I did get to the final performance of Helen on Saturday, and it was a full house. The audience was paying close attention, and not reacting much. Which I was told was very different from Friday night, when some local theatre folk inspired a raucous audience that laughed a lot.
Comedy can be so strange that way--sometimes, especially for plays with unusual themes or classical authors, there have to a few "laughers" in the audience to give others permission to laugh. But some nights even that's not enough. People on Saturday were talking about the content of the play at intermission and afterwards--they were really listening. But they also weren't laughing, and that can be dispiriting to the actors, and throw off their timing. This was a particular burden on Darcy Daughtry as Helen, because she carries and connects the play--the other characters (except for the servant) have one scene each, and two of them have clearly comic turns. Though it didn't seem to bother her.

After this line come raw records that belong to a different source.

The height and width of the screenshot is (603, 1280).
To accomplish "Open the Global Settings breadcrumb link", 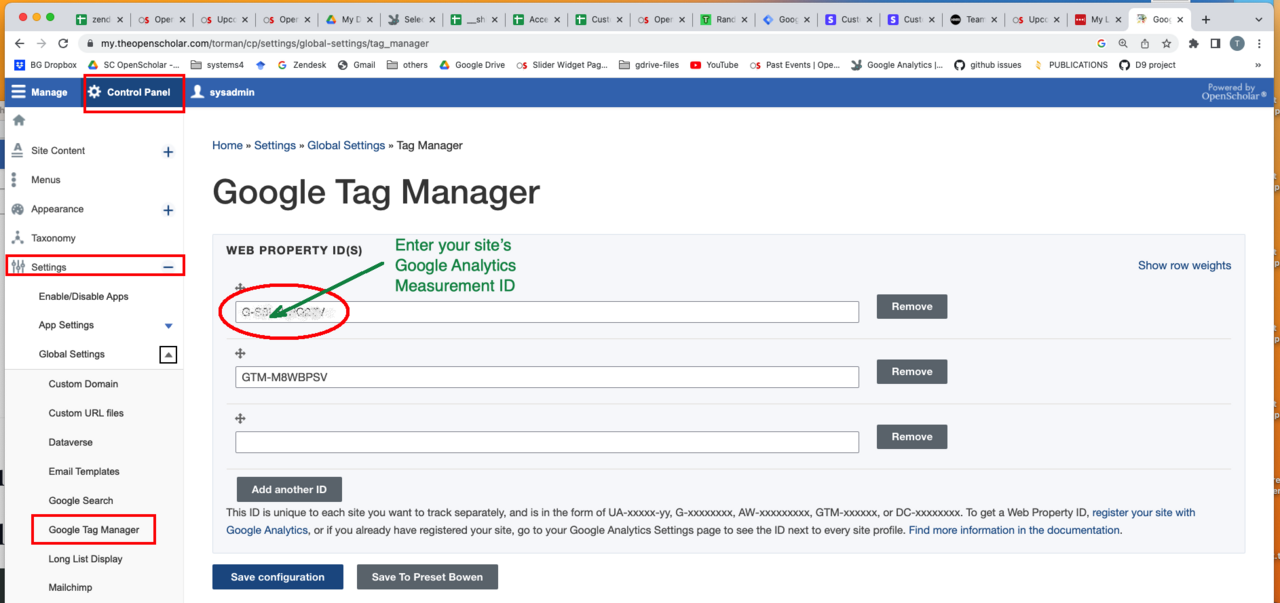I will coord(345,146).
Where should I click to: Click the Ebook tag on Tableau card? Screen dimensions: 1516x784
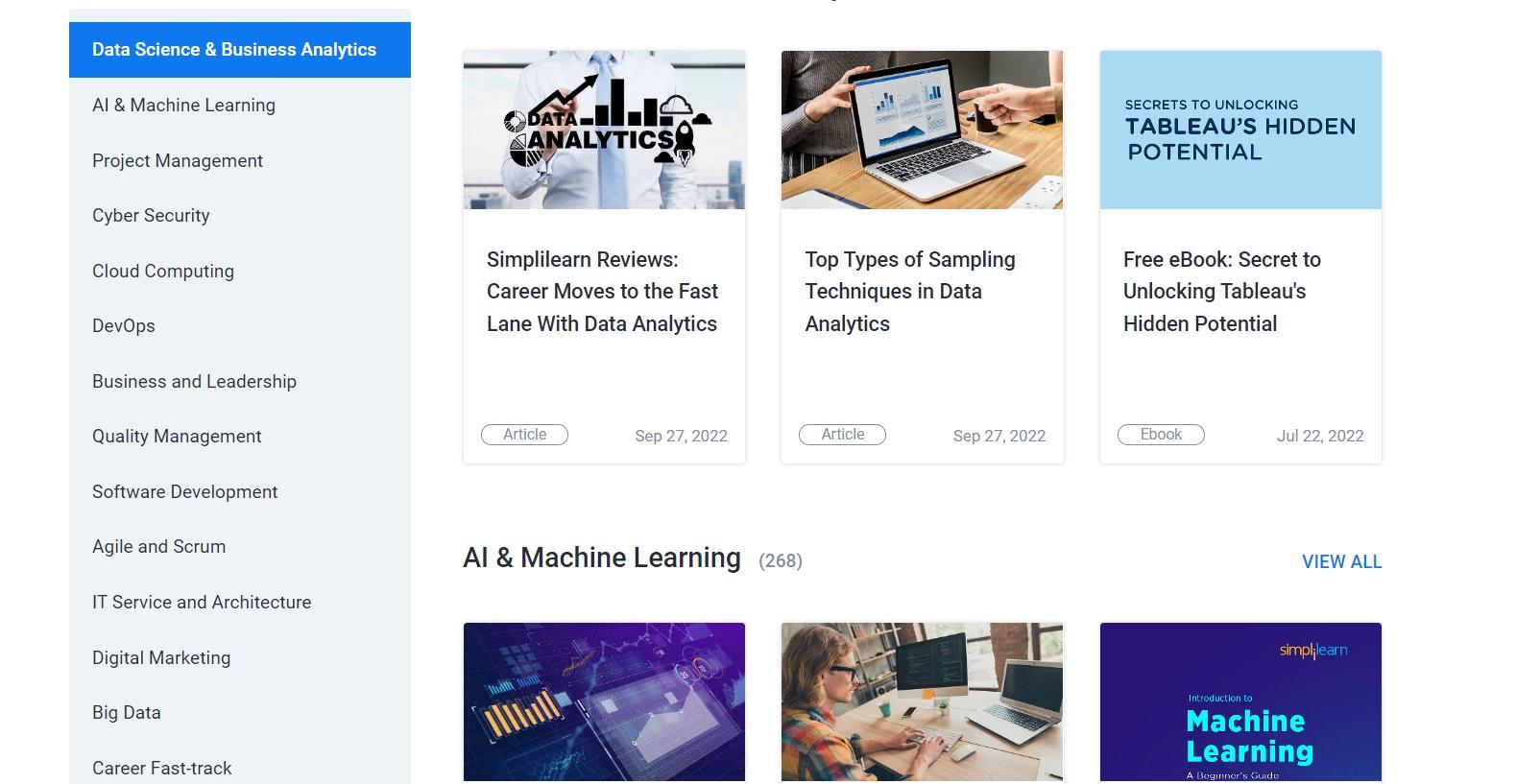[x=1161, y=435]
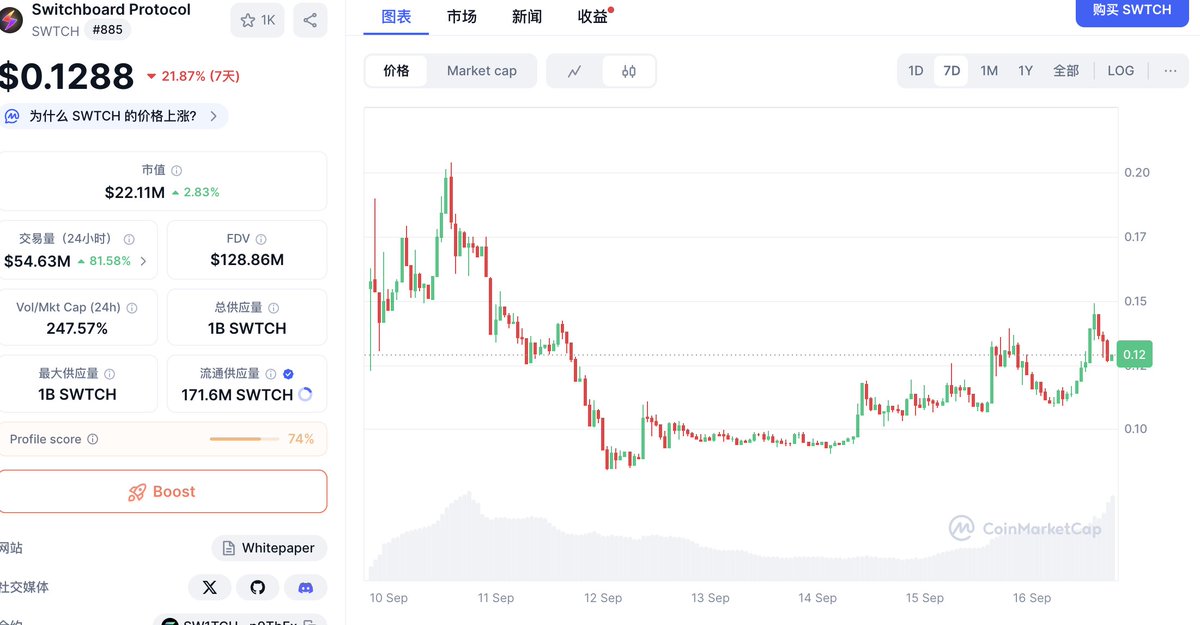
Task: Switch to line chart icon
Action: click(x=574, y=71)
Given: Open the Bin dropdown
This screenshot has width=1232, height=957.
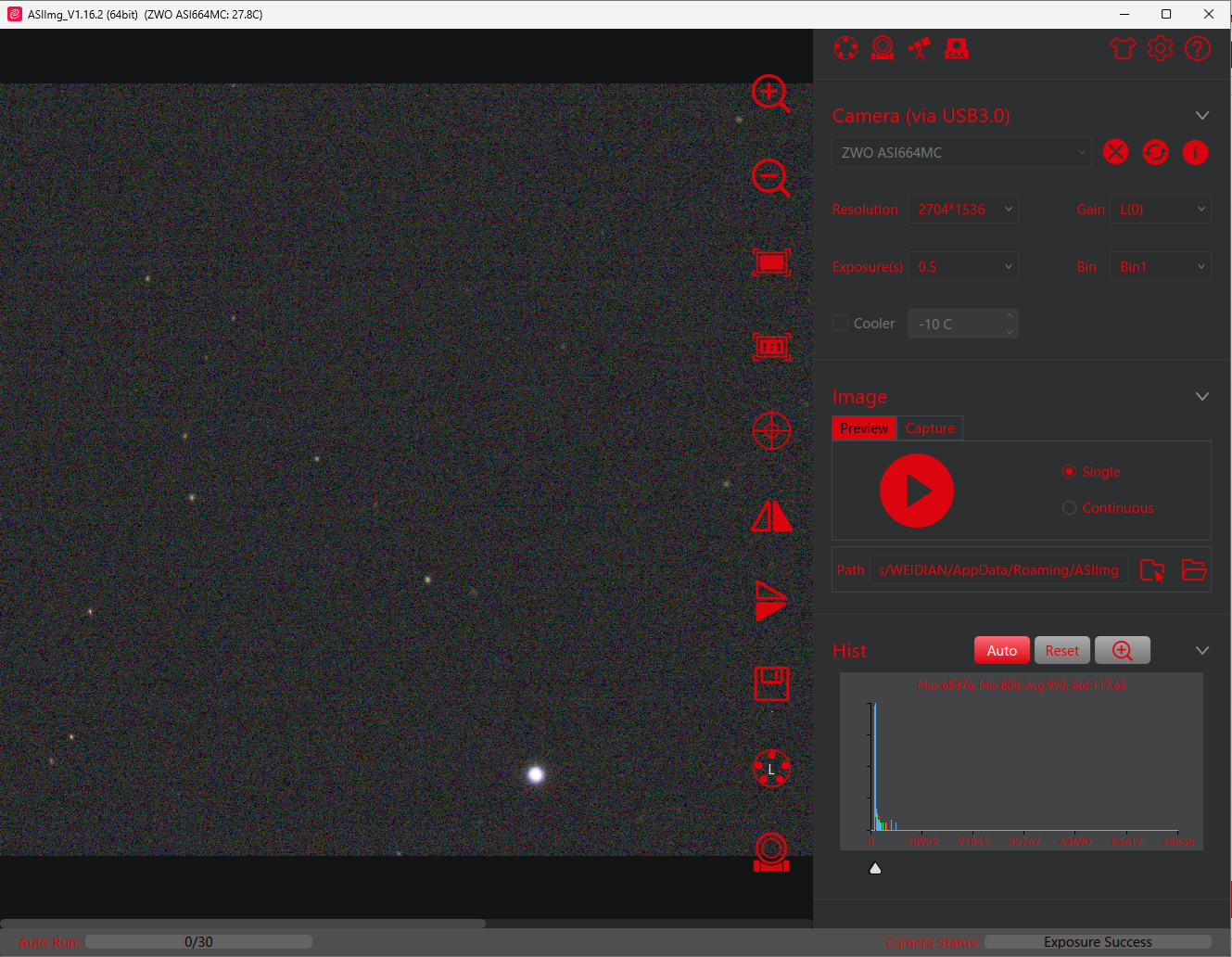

And that's the other half of the dilemma for this play, because while Erik Rhea as Menelaus has some funny business, his is more of a tragic turn. So the raucous laughter of Friday turned a bit inappropriate as a response to his story of the young soldier being strangled inside the Trojan horse... Still, it probably would have been more fun to be there Friday.
One oddity about this play and where it was performed, that I doubt anyone else noticed: Down the hall from Gist Theatre, on the way to the water fountain that barely works (left over from when this building was a grade school, and so it is very low as well), the vending machines and a couple of the restrooms, there are offices. Specifically the offices of the Audio-Visual department, where the veteran Philip Hooker has been joined by Jim Goddess. And there are their quite unusual names, side by side, posted on the door: Hooker, Goddess.
And of course that's one of the major themes of Helen: Goddess--or hooker? Hooker--or goddess? Both, it seems...behind the same door.